The Mica-Shuster initiative was immediately castigated as total “privatization” and declared dead-on-arrival by those who may be on the losing end of this potential transaction. One amusing erudition emanating from this fracas involves invoking the final phrase of the Fifth Amendment, “nor shall private property be taken for public use, without just compensation.” The NEC was “private property” which was ceded by Penn Central to public ownership upon its exodus from the transportation business. Amtrak, a “quasi-public corporation," does have preferred and common stockholders. All of the preferred stock is held by the U.S. DOT. The common stock is held by the successors of the original Amtrak-participating railroads who accepted stock in lieu of tax credits that would not aid their fiscal malaise. Today this class includes a financial group and three class-one railroads. The Amtrak Reform and Accountability Act of 1997 “required Amtrak to redeem at fair market value the shares of common stock outstanding as of December 2, 1997, by the end of fiscal year 2002.” Despite this being law, it has not come to pass. If, indeed, the NEC is property of Amtrak and therefore property of the stockholders, then that stock may be worth more than wallpaper, after all.

The other side of the “taking” coin, however, is that Amtrak received the NEC in 1976 subject to a 999-year balloon mortgage, held by U.S. DOT, who holds the mortgage on the NEC property as security on billions of dollars of debt owed back to U.S. DOT by Amtrak; which they cannot repay. All of this is laid out in Amtrak’s annual report. Thus, it is not a question of a “taking,” but one of foreclosure on a lien that has existed for 35 years, is in default, and is callable whenever U.S. DOT chooses. That is a matter of political and commercial will, not constitutional rights. Extinguishing the mortgage in return for a title transfer to U.S. DOT could also eliminate the constitutional objection. Moreover, current law [49 U.S.C. 24907(c)] already immunizes and indemnifies Amtrak and its board of directors from liability regarding any transaction “related to” the mortgage.

Also, a foreclosure would not necessarily directly impact Amtrak’s operating rights, except to the extent that U.S. DOT or its successor might choose to price access to the infrastructure at levels closer to actual cost recovery. Even that would not change anything, except to make the actual accounting losses of the NEC (especially Acela) a lot more visible.

Separating the NEC from Amtrak with all its legal gyrations will take a few years. Even then it is highly unlikely the property will be in the hands of one or more private companies.

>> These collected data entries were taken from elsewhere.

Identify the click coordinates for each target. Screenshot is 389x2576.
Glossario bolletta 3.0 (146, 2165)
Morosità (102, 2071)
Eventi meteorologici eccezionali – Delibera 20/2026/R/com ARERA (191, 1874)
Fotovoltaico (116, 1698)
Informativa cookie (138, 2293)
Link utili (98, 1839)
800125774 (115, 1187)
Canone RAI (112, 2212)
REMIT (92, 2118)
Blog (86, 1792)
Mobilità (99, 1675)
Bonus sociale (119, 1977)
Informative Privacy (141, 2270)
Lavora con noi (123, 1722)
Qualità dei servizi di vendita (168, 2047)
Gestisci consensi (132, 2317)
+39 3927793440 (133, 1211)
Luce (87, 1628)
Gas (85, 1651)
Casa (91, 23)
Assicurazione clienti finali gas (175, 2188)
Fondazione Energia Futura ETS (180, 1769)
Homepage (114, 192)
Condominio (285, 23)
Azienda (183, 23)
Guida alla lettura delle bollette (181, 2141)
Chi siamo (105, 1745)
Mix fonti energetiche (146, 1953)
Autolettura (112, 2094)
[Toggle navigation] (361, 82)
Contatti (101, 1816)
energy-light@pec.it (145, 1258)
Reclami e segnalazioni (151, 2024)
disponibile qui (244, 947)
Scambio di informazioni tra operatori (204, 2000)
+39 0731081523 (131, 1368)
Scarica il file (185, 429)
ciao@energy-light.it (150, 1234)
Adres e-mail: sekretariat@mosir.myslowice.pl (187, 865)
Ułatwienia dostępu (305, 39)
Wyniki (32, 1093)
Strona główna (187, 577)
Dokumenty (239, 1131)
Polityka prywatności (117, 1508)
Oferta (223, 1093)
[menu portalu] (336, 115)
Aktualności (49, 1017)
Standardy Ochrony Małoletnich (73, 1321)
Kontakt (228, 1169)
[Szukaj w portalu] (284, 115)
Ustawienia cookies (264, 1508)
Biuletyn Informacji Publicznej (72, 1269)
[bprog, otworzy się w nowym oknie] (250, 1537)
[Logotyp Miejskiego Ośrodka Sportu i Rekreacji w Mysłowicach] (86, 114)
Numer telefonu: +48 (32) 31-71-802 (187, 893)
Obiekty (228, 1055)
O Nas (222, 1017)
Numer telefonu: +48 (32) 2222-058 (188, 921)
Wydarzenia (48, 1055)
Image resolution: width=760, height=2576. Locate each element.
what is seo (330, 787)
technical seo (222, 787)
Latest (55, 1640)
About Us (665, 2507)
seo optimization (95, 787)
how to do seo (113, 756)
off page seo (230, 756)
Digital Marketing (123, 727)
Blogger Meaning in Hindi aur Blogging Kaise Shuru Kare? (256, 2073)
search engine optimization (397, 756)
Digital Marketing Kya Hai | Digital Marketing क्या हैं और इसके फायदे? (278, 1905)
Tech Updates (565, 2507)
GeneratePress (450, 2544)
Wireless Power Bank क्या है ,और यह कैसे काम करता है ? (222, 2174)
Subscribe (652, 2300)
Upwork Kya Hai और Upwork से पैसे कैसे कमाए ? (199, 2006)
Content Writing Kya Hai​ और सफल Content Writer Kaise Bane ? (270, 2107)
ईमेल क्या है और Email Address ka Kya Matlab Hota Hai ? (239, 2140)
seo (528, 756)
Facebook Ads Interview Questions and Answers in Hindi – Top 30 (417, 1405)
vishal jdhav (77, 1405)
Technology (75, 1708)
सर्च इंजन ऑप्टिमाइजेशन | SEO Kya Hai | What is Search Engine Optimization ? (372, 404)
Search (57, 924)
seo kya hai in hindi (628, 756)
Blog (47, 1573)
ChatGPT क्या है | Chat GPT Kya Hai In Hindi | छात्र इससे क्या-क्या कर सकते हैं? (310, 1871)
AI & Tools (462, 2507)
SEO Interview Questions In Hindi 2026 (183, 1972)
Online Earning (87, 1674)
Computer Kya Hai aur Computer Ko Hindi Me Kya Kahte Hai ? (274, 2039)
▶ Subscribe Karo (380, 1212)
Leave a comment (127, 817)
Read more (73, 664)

More likely is a compact of those Northeast states that will hold and become responsible for the whole corridor. (Congress pre-approved such interstate compacts for passenger rail service in the 1997 Amtrak reform law.) Today there are five state commuter agencies operating under the wire of the NEC. Add to this Amtrak and limited freight operations. Yet, once upon a time this was all under the banner of one railroad. Will we ever make it back to one operator?

The Baltimore & Ohio’s overreach of the late 19th Century bears out a pertinent object lesson for us today. The B&O concentrated its resources on a short-haul piece of railroad due to its location in what was believed to be the most valuable stretch of real estate in the country. As a result of neglecting their long-haul routes to the west, however, the railroad would become an “also ran.” The B&O would be controlled at various times by various railroads including the PRR. Ultimately the B&O found security as a lesser partner of the Chesapeake & Ohio. Today there are no major railroads headquartered in Baltimore. This is the purposeful outcome of the free market.

Today Amtrak, self-described as “America’s Railroad,” pours the lion’s share of its meager resources into the NEC to the detriment of the national network. Unfortunately, as a public entity, the laws of the free market are not allowed to be applied. Amtrak points to sheer passenger counts, opposed to passenger-miles, as justification for this aberration. With government deficits growing and public patience waning, this dichotomy cannot continue indefinitely. The longer the decision is forestalled, the fewer resources will be left available to enact said decision. Inaction is an expensive option which is no longer plausible.